I wanted to forgo the cheesy and equally mysterious titles for this week, so the title summarizes the article, as you can see (or rather read):
The most common New Year’s wish, as epitomized by the phrase “Happy New Year”, is happiness. It turns out economists have a thing or two to say about happiness.
Although the Fab Four once said, “Money can’t buy love,” it can certainly buy happiness, at least according to most economists. In the basic economics model undergraduates are introduced to in their first semester of economics, an individual’s utility function, which measures her satisfaction, depends on consumption.
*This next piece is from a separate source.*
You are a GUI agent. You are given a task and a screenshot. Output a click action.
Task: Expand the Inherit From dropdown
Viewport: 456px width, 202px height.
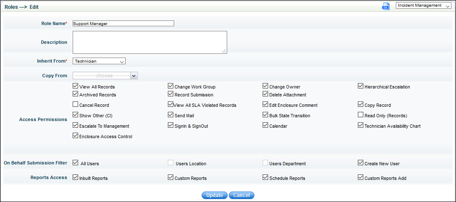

And it is not just a simplification for college kids: It is probably one of the most common frameworks in economics.
So philosopher Tyler Durden was right after all: The things you own end up owning own you, at least according to economists. But with economics, there is never a definitive answer, and as early as 1974, economist Richard Easterlin found that while there was a relationship between income and happiness within a country, it disappeared when looked across countries and through time.
Although the so-called “Easterlin Paradox” has been shown to be largely an artifact of data paucity by more recent research, it has paved the way to questioning the dependence on Gross National Product, or GNP, for measuring national welfare. Bhutan measures Gross National Happiness, or GNH, and France launched a commission in 2008 to go beyond GNP.
Like most ideas in economics, this one is not new, either. Economist Simon Kuznets, who devised the first comprehensive GNP measures for the United States, warned as early as 1934 that "the welfare of a nation can scarcely be inferred from a measure of national income.” Bob Kennedy noted in 1968 that GNP “measures everything in short, except that which makes life worthwhile.”
But the shortcomings of GNP for measuring wellbeing should not mean that it should be discarded, just that it should not be given any more responsibility than what it measures, which is the market value of all goods and services produced by the citizens of a country. For well-being, there are already plenty of other indicators such as inequality, poverty and health.
Besides, measuring happiness is not without problems, either. The perception of happiness may differ between countries. For example, in the 2001 Eurobarometer survey, 64 percent of the Danes, in contrast to just 14 percent of the French, said they were very satisfied with the life they led.
Tim Harford of the Financial Times, who brought this interesting statistic to my attention, finds it “tempting to question how much the survey really tells us about the relative well-being of France and Denmark.”
But it does tell something about the French and Danes: My days in Paris, the capital of melancholy and depression, lit up considerably in the summer of 2001 after I started going out with a Dane. Good science is good observation, after all.
Joking aside, problems in measuring happiness have urged economists to more sophisticated methodologies, summarized by Tim Harford in the same article. While these are sure to lead to more accurate measures of well-being, they should nevertheless be used as a supplement to, not replacement of, the hard data. Otherwise, they are bound to fall into the very same trap they were supposed to avoid.
Surf and turf is equally stomach-upsetting: Combining objective statistics with subjective measures of well-being to come up with measures of GNH would only lead to confusion and subject the statistics agency (and of course the government) to accusations of manipulation of data.
I wish you a belated Happy New Year!